Dc due to go to ex on 22nd for a week. I have to drive them there as he lives far away. He collects in weekend contacts and I deliver on holiday contacts.
Yesterday I tested positive for covid and I'm not well at all - fever, cough, breathing issues, aches etc. I've had it twice before and not been affected like this. Dc2 told ex on phone about me having covid and he says they can't come then because he can't risk getting it. Now he's saying he didn't say that (he did - several times - phone was on speaker in next room and I heard him). Dc1 is terribly upset again.

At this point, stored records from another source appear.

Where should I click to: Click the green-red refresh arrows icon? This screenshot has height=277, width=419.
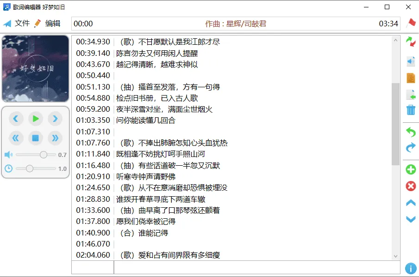pyautogui.click(x=411, y=42)
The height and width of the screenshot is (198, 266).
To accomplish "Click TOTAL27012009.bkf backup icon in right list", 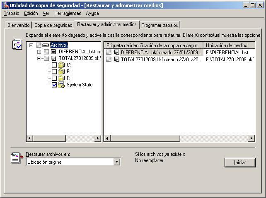I will [x=116, y=59].
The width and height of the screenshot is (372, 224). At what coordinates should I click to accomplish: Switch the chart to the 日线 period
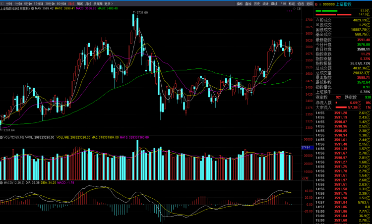click(71, 3)
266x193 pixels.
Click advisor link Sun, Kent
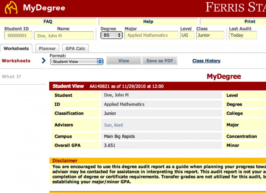[x=113, y=125]
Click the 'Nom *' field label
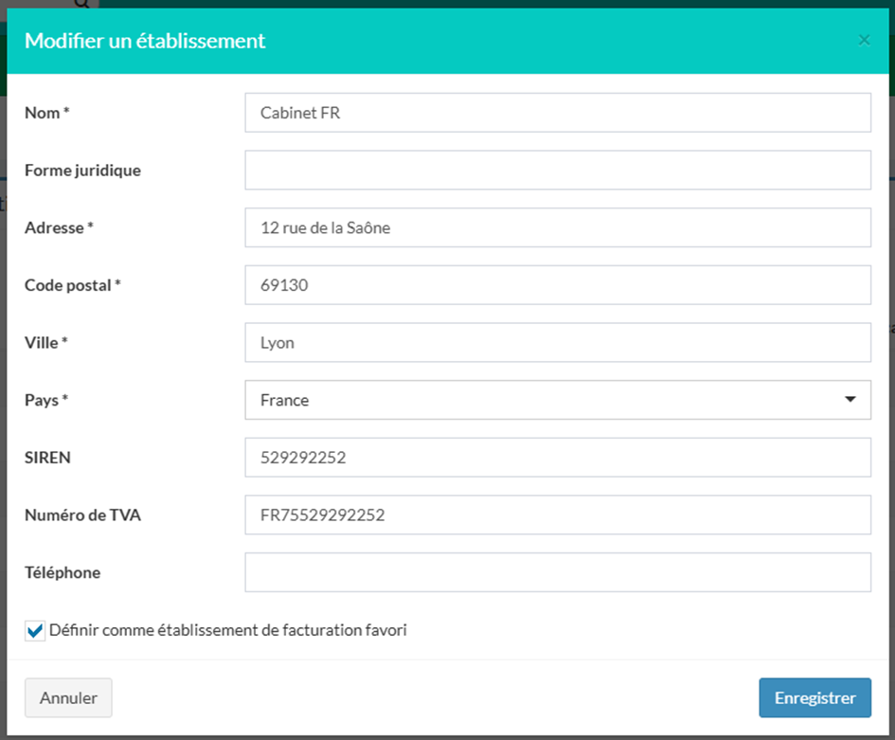Image resolution: width=895 pixels, height=740 pixels. (47, 113)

Today ex denies saying this to dc2, says I will definitely be well enough to drive them on Friday, they can come as long as they have negative tests on Friday - but they must test in front of him or they can't come and he flat out refuses to collect them. He says I'm being unreasonable to say that I'll test them in the morning and if we drive 50miles to his place then theyre going (bearing in mind they'll have had negative tests that morning) and they're not testing again when they arrive while I wait. He says I'm being unreasonable to say he may need to collect them depending on how I am, and he just won't.
Dc2 find the uncertainty the hardest to deal with. I feel like I just have to call it and say they can't go in these circs. He says 'the children will see that you are being unreasonable'
AIBU to say that I cannot drive them there and then have them have to test in front of him, having done tests already that morning, and if he absolutely will not collect them (if necessary) then they just can't go?
He is not vulnerable for any particular reason. He has been unwell for some weeks and apparently antibiotics have not helped. So maybe he is being reasonable to say he can't risk getting covid, but in that case he just needs to say they can't come and not leave it uncertain like this?